Je tâcherai d'être aussi concis que possible. Du point de vue réglementaire et du point de vue de la programmation pluriannuelle de l'énergie (PPE), les activités de recyclage en France doivent être prolongées jusqu'à 2040. À cet égard, la perspective offerte par le nouveau nucléaire France double quasiment les volumes que La Hague devrait traiter d'ici là.
Dans cette usine, il ressort des réacteurs nucléaires d'EDF près d'un camion de combustible usé tous les deux jours, soit à l'année 200 camions transportant un total de 1 000 tonnes. Ces combustibles usés sont découpés en morceaux pour accéder à la matière située à l'intérieur, qui est ensuite dissoute. Les 4 % de déchets ultimes sont conditionnés dans une matrice de verre, et la structure métallique de l'assemblage est également conditionnée.
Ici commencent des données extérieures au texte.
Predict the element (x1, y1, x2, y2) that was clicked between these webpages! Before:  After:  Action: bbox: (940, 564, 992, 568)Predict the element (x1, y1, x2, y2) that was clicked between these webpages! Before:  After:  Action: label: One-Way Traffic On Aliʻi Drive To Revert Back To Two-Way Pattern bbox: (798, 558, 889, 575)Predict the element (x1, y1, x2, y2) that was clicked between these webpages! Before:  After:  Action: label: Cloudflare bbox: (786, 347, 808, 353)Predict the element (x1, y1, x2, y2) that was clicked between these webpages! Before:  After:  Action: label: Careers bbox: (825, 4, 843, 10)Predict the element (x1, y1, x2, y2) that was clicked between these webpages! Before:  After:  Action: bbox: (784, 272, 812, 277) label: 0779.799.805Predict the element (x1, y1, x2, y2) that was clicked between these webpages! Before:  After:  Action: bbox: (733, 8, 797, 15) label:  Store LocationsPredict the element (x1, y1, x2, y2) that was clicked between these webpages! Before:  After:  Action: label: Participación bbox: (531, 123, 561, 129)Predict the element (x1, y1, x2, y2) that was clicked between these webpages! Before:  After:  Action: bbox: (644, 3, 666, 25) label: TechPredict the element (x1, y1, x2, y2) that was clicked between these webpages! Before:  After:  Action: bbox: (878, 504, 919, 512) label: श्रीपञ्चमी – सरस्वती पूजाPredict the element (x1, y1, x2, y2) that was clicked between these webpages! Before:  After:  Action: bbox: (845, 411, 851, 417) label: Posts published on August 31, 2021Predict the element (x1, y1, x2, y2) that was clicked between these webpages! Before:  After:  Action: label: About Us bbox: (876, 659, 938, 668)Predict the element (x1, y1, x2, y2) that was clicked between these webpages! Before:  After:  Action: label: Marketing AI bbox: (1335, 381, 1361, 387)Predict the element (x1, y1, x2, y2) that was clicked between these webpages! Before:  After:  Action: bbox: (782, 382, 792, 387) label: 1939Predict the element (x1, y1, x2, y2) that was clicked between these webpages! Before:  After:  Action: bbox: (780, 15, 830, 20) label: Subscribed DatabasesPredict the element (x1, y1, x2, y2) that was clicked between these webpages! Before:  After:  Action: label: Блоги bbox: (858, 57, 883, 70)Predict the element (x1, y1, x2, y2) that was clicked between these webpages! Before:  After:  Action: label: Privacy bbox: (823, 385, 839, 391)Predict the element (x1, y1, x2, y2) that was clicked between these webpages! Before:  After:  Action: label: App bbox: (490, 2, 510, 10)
Au total, l'ensemble de ces déchets vitrifiés représente 200 mètres cubes par an ; plusieurs années sont donc nécessaires pour remplir l'équivalent d'une piscine municipale.
De son côté, le plutonium récupéré à hauteur de 1 % est acheminé vers l'usine gardoise de Melox, à proximité du CEA de Marcoule, afin de fabriquer – via une dilution d'un facteur dix – du combustible mox, dont nous produisons 100 tonnes par an à pleine capacité – 60 tonnes en 2022.
Enfin, 95 % des matières récupérées sont de l'uranium de recyclage, historiquement recyclé dans la centrale de Cruas pour nos clients belges, allemands ou suisses, et actuellement entreposé dans les réacteurs d'EDF en attendant son recyclage pour la France.
Compte tenu des pressions économiques des dernières années, nos opérations de recyclage ne sont plus destinées qu'à EDF. Nous soldons nos contrats historiques avec nos clients allemands et procédons aux derniers retours de déchets. Les opérations à l'export permettent d'absorber les coûts et d'améliorer la rentabilité, mais la pression économique de l'ARENH a conduit à ce que le prix de ces prestations de recyclage évolue moins favorablement que l'ARENH, de même qu'elle nous a conduits à décaler des opérations de maintenance ou d'investissement. Il est donc important d'augmenter à nouveau les investissements et de nous accorder avec l'Autorité de sûreté nucléaire (ASN), EDF et le Gouvernement sur les opérations à réaliser pour maintenir des opérations fiables jusqu'en 2040. Si La Hague a réalisé 95 % de son programme sur la période 2016-2023, le pourcentage de réalisation de Melox est très inférieur, confirmant ainsi le besoin de remonter en capacités. Cela induit d'augmenter les capacités d'entreposage de combustible usé, puisque certains combustibles ne sont pas recyclés.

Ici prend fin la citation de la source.